You wrote five novels. Three of them became movies (by directors like James Ivory and Roberto Faenza, with actors such as Gena Rowlands, Anthony Hopkins, Naomi Watts, Charlotte Gainsbourg and Ellen Burstyn) and another movie (based on Andorra) is in pre-production. What, according to you, does make your novels so “cinematic”?

 

In all of the cases your mention, it was a particular director who was interested in a particular book of mine, and that’s why those movies were made.  There has never been any general interest from the movie world in my books.  They have all been submitted to movie studios and production companies and never once have any of them been optioned.  It is only when a director responds in a personal way to a book of mine that a film gets made.   I write cinematically — I’m  interested in having the physical world present in my books, and I also like the characters to drive the action through dialogue.  So I think that many directors feel that they can see and hear my books as they are reading them, and this makes them easier to imagine as movies.

 

In the novella The End of My Life in New York Natasha is writing the screenplay of Edna Ferber’s novel Giant, that won’t be just a George Stevens’ movie remake but “an Eighties stuff, you know, like Dallas”… Theo seems not to get along with film adaptation of a novel in general… What about the film adaptations based on your own novels?

 

I don’ feel that movies made from books are adaptations — I think they are new and separate works of art, created by another person in another medium, and therefore are no longer related to the source material.  For this reason I don’t like to spend time thinking or talking about films based on my books, because they are not mine and have nothing to do with me.

 

 

You wrote about LGBT people since your first novel Leap Year (1990).
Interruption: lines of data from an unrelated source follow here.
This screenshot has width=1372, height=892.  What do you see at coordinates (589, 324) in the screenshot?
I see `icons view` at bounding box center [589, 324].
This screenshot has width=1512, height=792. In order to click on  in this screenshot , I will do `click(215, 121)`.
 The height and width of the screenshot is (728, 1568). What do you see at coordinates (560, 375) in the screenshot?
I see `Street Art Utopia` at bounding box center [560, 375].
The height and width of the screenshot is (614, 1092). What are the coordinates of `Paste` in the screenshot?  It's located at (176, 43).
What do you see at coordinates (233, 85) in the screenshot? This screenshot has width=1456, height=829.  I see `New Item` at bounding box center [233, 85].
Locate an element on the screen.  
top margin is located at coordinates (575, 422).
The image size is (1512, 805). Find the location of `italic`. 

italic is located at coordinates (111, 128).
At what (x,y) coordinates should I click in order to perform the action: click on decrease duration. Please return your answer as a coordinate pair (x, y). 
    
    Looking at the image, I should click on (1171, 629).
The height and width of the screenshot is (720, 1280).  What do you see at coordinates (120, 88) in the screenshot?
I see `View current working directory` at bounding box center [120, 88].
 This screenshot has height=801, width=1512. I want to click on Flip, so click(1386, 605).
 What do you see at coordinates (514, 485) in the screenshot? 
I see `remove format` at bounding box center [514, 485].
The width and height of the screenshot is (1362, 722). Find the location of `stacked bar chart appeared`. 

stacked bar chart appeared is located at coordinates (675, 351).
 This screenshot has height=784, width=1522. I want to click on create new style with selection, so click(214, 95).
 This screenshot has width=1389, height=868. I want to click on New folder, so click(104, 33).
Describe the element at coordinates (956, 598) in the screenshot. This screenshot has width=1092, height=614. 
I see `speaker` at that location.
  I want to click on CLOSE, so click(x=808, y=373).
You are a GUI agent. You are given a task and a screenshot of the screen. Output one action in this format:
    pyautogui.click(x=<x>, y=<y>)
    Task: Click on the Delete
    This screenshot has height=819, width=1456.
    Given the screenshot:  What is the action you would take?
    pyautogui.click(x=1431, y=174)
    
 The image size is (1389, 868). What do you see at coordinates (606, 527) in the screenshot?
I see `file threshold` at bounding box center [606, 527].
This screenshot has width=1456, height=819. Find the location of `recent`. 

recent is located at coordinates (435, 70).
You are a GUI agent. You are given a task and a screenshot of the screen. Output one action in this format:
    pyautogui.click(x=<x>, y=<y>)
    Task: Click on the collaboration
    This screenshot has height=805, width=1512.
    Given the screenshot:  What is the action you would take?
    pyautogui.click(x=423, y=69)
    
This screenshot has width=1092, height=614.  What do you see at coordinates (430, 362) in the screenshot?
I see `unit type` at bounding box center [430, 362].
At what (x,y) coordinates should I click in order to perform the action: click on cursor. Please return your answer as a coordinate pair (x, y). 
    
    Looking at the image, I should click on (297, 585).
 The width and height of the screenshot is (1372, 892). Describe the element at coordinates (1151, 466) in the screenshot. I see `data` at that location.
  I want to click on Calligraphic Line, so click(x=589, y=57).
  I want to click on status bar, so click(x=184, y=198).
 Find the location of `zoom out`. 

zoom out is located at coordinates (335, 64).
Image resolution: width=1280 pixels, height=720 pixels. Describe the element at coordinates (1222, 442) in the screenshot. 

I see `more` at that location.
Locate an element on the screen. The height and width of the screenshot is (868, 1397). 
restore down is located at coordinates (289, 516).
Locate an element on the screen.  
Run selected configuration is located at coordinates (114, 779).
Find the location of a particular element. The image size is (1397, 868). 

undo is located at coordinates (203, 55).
How did this community changed (in real life and in your works) in the last 30 years in New York and, in general, in your Counrty?

 

It seems to my that LGBTQ life has dramatically changed since I first moved to New York City and began writing in the early1980s.  I’d point to three things:  

  1. The abatement and management of the AIDS crisis, which has drastically changed how people think about and engage in sexual relations, 
  2. The amazing change in the presence and portrayal of LGBTQ characters in popular culture, which has allowed them to be perceived in an entirely new way by the general population, and
  3. The legalization of gay marriage, which allows the relationships of gay men and lesbians to have the same legitimacy and legal protections as straight mariages.

 

Waiting for the italian translation (when?) of Leap Year, can you tell us any teaser about your next novel?

 

 

Adelphi has no plans to publish Leap Year in Italy, so that might be a very long wait.  My new novel, which is note titles What Happens at Night,  is about an American couple who travel to a distant, dark, and cold Arctic place, where they attempt to reconfigure and repair their badly damaged lives.